When you reach the line with "Task: Click the λ(AA) x-axis label" in the data below, begin printing lines exactly, and stop once the line with "You are a computer-use agent. Image resolution: width=1055" has been printed.

———

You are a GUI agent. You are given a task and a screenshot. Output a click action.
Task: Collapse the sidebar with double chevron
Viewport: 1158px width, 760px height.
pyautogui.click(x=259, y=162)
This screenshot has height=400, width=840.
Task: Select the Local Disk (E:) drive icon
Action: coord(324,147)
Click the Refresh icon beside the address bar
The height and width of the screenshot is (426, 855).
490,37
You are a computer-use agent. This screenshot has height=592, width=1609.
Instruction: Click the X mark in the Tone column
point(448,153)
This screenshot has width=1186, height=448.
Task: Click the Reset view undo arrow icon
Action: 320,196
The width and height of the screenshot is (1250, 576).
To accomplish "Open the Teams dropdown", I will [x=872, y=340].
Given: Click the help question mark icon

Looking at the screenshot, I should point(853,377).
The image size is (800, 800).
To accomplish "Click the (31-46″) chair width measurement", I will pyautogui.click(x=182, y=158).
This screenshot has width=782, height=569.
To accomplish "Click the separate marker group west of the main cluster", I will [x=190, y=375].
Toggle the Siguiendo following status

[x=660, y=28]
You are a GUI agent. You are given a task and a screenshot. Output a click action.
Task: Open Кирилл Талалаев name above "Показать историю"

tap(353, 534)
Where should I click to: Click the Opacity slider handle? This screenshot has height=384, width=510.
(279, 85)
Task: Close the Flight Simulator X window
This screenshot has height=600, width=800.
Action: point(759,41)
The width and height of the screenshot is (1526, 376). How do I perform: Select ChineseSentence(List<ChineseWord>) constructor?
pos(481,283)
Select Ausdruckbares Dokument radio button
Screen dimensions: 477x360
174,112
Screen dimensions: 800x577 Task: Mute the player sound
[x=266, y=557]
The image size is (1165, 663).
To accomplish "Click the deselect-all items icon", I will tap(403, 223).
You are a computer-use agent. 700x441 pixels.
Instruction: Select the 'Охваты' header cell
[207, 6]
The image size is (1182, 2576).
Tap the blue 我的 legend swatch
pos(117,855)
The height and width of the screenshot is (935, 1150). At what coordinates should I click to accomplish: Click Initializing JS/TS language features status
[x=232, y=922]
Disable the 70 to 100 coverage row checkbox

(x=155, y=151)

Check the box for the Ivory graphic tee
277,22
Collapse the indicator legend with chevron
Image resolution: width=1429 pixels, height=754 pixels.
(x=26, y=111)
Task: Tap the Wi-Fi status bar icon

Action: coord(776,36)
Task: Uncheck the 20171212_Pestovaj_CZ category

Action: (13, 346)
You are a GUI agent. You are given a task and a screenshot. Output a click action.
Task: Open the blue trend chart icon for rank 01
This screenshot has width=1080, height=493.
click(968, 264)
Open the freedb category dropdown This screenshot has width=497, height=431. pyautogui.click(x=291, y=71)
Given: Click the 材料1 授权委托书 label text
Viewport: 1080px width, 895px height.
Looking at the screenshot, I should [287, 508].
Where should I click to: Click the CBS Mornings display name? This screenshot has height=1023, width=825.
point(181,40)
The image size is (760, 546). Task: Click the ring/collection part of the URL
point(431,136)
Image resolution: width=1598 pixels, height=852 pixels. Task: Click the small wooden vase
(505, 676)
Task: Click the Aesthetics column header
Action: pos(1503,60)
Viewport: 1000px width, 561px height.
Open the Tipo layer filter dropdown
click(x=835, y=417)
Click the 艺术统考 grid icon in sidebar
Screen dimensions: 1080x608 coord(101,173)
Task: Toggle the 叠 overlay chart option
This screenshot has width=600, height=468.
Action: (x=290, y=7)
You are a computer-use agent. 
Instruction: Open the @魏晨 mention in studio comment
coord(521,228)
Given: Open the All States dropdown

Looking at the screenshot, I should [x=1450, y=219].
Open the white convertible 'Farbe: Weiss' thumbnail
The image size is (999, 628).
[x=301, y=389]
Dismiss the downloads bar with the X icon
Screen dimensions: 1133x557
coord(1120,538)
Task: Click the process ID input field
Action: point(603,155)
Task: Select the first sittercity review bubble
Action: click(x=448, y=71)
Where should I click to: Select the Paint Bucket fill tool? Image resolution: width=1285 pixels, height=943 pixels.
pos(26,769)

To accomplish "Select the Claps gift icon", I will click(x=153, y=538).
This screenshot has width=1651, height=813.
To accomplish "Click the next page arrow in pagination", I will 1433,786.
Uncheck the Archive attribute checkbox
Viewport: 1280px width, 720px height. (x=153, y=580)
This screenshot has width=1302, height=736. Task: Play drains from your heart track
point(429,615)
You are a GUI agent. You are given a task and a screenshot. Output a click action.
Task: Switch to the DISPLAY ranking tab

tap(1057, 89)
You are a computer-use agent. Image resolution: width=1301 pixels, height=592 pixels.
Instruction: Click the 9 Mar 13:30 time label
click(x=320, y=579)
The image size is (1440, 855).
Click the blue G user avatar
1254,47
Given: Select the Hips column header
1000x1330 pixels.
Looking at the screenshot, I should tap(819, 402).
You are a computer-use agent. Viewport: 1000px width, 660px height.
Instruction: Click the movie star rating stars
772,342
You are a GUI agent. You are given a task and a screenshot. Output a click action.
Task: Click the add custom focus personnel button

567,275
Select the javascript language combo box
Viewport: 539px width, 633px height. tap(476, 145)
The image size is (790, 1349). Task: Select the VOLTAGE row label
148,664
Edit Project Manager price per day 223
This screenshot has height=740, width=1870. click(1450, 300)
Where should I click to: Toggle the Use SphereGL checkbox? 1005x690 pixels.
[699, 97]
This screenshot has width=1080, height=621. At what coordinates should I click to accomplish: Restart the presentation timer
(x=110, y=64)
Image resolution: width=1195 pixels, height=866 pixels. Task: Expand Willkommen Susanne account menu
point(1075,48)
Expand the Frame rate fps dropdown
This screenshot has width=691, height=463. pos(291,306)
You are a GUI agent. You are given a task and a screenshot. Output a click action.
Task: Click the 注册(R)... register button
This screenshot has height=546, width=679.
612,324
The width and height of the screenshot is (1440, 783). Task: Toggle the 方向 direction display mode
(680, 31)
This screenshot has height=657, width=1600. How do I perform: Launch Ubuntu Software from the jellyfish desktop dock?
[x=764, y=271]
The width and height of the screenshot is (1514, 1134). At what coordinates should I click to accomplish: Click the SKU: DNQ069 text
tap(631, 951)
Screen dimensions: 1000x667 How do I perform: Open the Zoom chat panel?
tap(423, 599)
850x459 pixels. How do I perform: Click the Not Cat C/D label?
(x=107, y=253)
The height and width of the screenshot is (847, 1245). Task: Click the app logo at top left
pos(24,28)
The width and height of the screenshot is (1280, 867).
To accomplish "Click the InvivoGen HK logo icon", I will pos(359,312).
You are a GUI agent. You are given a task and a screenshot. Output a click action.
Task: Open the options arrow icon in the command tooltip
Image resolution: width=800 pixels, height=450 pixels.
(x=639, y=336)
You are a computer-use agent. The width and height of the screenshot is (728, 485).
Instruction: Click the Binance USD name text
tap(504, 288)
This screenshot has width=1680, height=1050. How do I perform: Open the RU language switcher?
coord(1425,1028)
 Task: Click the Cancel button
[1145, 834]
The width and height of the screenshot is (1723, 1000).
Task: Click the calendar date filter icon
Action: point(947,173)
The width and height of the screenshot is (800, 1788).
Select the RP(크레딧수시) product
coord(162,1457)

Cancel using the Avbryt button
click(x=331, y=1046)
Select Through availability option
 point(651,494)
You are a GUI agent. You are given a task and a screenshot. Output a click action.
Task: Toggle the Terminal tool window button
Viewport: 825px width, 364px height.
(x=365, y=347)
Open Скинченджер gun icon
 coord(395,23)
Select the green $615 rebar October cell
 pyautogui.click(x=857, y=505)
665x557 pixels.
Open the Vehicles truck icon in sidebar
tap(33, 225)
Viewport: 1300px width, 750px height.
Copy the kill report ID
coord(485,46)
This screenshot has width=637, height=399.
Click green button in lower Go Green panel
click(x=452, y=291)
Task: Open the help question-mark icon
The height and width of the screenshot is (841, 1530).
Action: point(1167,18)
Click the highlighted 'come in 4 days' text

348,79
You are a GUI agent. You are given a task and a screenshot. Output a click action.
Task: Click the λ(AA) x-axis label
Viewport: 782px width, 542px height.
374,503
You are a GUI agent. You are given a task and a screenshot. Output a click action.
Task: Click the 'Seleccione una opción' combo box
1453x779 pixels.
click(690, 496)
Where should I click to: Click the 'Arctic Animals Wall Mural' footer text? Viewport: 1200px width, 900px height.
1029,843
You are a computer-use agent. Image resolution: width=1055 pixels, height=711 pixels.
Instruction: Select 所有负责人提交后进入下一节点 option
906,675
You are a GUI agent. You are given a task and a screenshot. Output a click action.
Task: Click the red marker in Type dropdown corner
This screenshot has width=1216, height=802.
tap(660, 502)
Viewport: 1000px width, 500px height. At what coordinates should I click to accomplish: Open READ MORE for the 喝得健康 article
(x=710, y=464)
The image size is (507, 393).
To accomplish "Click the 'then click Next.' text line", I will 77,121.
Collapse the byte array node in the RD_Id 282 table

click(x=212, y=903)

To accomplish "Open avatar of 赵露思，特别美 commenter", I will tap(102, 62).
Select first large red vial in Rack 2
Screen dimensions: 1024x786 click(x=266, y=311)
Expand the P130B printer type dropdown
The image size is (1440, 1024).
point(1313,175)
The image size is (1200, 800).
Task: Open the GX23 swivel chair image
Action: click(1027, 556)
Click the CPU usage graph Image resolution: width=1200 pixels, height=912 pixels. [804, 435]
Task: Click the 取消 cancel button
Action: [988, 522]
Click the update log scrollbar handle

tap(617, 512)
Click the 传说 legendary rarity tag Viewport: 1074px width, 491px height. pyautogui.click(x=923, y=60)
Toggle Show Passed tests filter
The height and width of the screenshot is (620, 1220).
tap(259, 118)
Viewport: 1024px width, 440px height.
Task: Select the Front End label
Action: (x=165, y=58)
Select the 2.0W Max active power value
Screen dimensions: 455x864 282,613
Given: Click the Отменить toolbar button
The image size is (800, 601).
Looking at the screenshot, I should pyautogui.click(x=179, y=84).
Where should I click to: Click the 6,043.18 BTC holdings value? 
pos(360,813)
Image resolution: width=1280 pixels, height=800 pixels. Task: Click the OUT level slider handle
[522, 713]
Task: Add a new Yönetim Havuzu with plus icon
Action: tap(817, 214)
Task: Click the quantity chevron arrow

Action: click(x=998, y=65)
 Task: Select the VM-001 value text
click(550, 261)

———

> Answer for this exercise
Task: Click the λ(AA) x-axis label
Viewport: 782px width, 542px height.
374,503
You are a GUI agent. You are given a task and a screenshot. Output a click action.
Task: Click the 'Seleccione una opción' combo box
1453x779 pixels.
click(690, 496)
Where should I click to: Click the 'Arctic Animals Wall Mural' footer text? Viewport: 1200px width, 900px height.
1029,843
You are a computer-use agent. Image resolution: width=1055 pixels, height=711 pixels.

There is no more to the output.